Ralph Cowan

Personal information
- Full name: Ralph Stewart Cowan
- Born: 30 March 1960 (age 66) Hameln, Lower Saxony, West Germany
- Batting: Right-handed
- Bowling: Right-arm medium
- Role: Occasional wicket-keeper

Domestic team information
- 1980–1982: Oxford University
- 1982–1983: Sussex

Career statistics
| Competition | First-class | List A |
| Matches | 28 | 8 |
| Runs scored | 1,406 | 36 |
| Batting average | 29.91 | 6.00 |
| 100s/50s | 3/8 | 0/0 |
| Top score | 143* | 13 |
| Balls bowled | 1,278 | 36 |
| Wickets | 9 | 1 |
| Bowling average | 88.66 | 21.00 |
| 5 wickets in innings | 0 | 0 |
| 10 wickets in match | 0 | 0 |
| Best bowling | 2/75 | 1/21 |
| Catches/stumpings | 17/1 | 0/– |
- Source: Cricinfo, 18 February 2010

= Ralph Cowan (cricketer) =

English cricketer (born 1960)

Ralph Stewart Cowan (born 30 March 1960) is an English former cricketer. Cowan was a right-handed batsman who bowled right-arm medium pace. He also occasionally fielded as a wicket-keeper.

==Career==
While studying at the University of Oxford, Cowan made his first-class debut for Oxford University Cricket Club against Warwickshire in 1980. He made 21 further first-class appearances for the university, the last of which came against Cambridge University at The University Match at Lord's in 1982. In his 22 first-class matches the university, he scored a total of 1,234 runs at an average of 34.27, with a high score of 143 not out.
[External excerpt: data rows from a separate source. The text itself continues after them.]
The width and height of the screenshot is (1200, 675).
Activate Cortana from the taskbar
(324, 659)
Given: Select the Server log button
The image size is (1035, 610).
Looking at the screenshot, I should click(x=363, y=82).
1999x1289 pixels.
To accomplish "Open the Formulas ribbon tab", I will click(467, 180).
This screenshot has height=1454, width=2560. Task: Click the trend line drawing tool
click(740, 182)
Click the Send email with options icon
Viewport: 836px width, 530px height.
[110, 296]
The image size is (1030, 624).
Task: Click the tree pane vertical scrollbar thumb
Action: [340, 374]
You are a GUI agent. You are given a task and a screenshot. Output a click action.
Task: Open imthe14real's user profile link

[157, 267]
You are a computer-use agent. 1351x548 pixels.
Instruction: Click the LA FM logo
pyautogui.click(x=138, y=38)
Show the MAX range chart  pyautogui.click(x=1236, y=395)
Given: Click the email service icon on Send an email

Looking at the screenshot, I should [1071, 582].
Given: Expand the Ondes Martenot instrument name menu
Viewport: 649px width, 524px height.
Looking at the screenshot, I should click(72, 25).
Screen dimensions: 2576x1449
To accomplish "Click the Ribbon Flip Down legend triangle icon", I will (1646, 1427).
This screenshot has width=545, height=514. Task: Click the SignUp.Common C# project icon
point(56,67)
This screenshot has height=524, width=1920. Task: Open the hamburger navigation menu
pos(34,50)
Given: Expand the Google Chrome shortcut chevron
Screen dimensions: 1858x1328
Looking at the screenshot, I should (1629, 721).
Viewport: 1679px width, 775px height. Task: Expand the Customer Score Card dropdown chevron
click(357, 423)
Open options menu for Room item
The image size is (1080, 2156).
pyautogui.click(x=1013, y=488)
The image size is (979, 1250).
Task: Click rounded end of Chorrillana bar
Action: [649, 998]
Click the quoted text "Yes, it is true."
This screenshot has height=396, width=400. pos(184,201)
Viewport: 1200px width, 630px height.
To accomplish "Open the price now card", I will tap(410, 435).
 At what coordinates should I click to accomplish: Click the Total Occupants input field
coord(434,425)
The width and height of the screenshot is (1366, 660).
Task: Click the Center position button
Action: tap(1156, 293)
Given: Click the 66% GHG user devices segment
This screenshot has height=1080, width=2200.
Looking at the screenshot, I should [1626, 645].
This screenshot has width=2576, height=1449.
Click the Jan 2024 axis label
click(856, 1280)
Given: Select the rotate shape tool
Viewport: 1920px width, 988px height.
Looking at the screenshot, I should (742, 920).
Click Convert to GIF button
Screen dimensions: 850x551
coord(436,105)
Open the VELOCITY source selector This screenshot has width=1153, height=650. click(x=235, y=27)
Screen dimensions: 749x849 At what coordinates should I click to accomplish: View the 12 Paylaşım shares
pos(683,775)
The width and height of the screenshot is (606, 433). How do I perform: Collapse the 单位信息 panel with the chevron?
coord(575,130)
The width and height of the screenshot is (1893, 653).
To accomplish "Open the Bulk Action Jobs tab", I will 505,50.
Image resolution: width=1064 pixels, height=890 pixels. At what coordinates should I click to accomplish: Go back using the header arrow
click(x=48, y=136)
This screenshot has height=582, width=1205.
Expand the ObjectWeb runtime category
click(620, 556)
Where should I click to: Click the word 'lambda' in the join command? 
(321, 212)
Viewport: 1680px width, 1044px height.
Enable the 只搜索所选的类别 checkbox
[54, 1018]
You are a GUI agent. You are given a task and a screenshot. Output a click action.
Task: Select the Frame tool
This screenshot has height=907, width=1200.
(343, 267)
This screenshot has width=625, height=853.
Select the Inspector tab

This score came against Northamptonshire in 1982, in what was his most successful season in first-class cricket, with Cowan scoring 533 runs at an average of 44.41. Cowan made three centuries and seven half centuries for the university. With the ball, he took 9 wickets, though at an expensive bowling average of 81.88, with best figures of 2/75. It was during this period that he made his List A debut for the Combined Universities against Northamptonshire in the 1980 Benson & Hedges Cup. He made four further List A appearances for the team, the last of which came against Essex in the 1981 Benson & Hedges Cup. In one-day cricket, he struggled compared to his favourable first-class form, scoring 25 runs at an average of 5.00, with a high score of 13.

Having been associated with Sussex since appearing for the county Second XI in 1979, Cowan made his first team debut for the county at the end of the 1982 County Championship against Nottinghamshire. Cowan made just five further first-class appearances for Sussex, the last of which came against Surrey in the 1983 County Championship. He scored 152 runs in his six matches, passing fifty just once and averaging 15.63. He also played three List A matches for Sussex, all coming in the 1983 season, against the Minor Counties in the 1983 Benson & Hedges Cup, and Leicestershire and Surrey in the John Player Special League. He scored just 11 runs in his three one-day matches for Sussex.